▼

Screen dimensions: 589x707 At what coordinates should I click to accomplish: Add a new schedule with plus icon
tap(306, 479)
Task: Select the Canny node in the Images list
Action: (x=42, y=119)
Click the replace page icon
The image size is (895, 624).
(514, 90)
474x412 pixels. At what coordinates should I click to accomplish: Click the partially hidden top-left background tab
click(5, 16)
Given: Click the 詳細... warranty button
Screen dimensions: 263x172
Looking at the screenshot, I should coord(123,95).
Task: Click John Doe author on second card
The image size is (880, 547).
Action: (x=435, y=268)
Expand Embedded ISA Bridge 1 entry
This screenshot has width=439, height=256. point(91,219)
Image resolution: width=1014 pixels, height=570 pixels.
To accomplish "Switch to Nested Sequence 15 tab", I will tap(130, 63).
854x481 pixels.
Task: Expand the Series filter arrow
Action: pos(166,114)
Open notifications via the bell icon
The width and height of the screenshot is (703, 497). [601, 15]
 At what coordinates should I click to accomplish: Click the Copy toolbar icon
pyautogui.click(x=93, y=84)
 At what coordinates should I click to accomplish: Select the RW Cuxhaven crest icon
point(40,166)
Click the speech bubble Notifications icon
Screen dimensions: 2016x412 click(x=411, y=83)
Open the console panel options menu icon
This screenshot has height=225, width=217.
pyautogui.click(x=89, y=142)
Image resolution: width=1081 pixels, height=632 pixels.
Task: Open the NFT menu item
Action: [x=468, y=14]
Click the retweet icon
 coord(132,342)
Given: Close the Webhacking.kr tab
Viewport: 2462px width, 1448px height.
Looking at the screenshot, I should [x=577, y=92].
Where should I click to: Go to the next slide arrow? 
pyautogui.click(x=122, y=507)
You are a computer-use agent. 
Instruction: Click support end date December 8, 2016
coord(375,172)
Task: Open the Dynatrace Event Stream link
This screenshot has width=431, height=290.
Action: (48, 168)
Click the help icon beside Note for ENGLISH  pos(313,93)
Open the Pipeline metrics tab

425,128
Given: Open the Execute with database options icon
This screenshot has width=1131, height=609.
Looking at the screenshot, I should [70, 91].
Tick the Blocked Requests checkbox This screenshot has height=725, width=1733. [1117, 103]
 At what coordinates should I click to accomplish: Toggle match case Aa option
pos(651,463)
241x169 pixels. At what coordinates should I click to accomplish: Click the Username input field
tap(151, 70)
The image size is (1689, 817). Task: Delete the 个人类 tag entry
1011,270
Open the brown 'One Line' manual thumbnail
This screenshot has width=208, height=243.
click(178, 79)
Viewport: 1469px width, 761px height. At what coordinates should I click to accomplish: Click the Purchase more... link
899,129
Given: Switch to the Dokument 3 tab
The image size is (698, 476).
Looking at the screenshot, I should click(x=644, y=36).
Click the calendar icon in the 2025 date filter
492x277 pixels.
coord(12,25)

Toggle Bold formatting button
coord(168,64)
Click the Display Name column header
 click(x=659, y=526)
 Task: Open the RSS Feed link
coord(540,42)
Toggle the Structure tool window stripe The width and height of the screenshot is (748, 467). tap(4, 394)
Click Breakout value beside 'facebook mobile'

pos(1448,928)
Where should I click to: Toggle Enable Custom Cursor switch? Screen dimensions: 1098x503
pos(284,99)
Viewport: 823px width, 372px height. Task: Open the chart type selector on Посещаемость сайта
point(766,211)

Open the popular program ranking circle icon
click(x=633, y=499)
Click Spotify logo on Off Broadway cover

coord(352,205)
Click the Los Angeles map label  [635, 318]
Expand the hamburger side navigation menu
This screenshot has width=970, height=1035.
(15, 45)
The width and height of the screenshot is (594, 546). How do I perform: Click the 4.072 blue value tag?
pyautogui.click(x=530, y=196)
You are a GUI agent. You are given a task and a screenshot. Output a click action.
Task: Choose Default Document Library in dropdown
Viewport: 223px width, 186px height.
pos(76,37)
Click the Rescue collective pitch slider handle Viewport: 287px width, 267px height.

▲

| Description of the task |
Please give the material again from the line containing "Click the calendar" through the end of the material, switching "Spotify logo" to "Spotify icon" and leaving everything else unchanged.

| Final result |
Click the calendar icon in the 2025 date filter
492x277 pixels.
coord(12,25)

Toggle Bold formatting button
coord(168,64)
Click the Display Name column header
 click(x=659, y=526)
 Task: Open the RSS Feed link
coord(540,42)
Toggle the Structure tool window stripe The width and height of the screenshot is (748, 467). tap(4, 394)
Click Breakout value beside 'facebook mobile'

pos(1448,928)
Where should I click to: Toggle Enable Custom Cursor switch? Screen dimensions: 1098x503
pos(284,99)
Viewport: 823px width, 372px height. Task: Open the chart type selector on Посещаемость сайта
point(766,211)

Open the popular program ranking circle icon
click(x=633, y=499)
Click Spotify icon on Off Broadway cover

coord(352,205)
Click the Los Angeles map label  [635, 318]
Expand the hamburger side navigation menu
This screenshot has width=970, height=1035.
(15, 45)
The width and height of the screenshot is (594, 546). How do I perform: Click the 4.072 blue value tag?
pyautogui.click(x=530, y=196)
You are a GUI agent. You are given a task and a screenshot. Output a click action.
Task: Choose Default Document Library in dropdown
Viewport: 223px width, 186px height.
pos(76,37)
Click the Rescue collective pitch slider handle Viewport: 287px width, 267px height.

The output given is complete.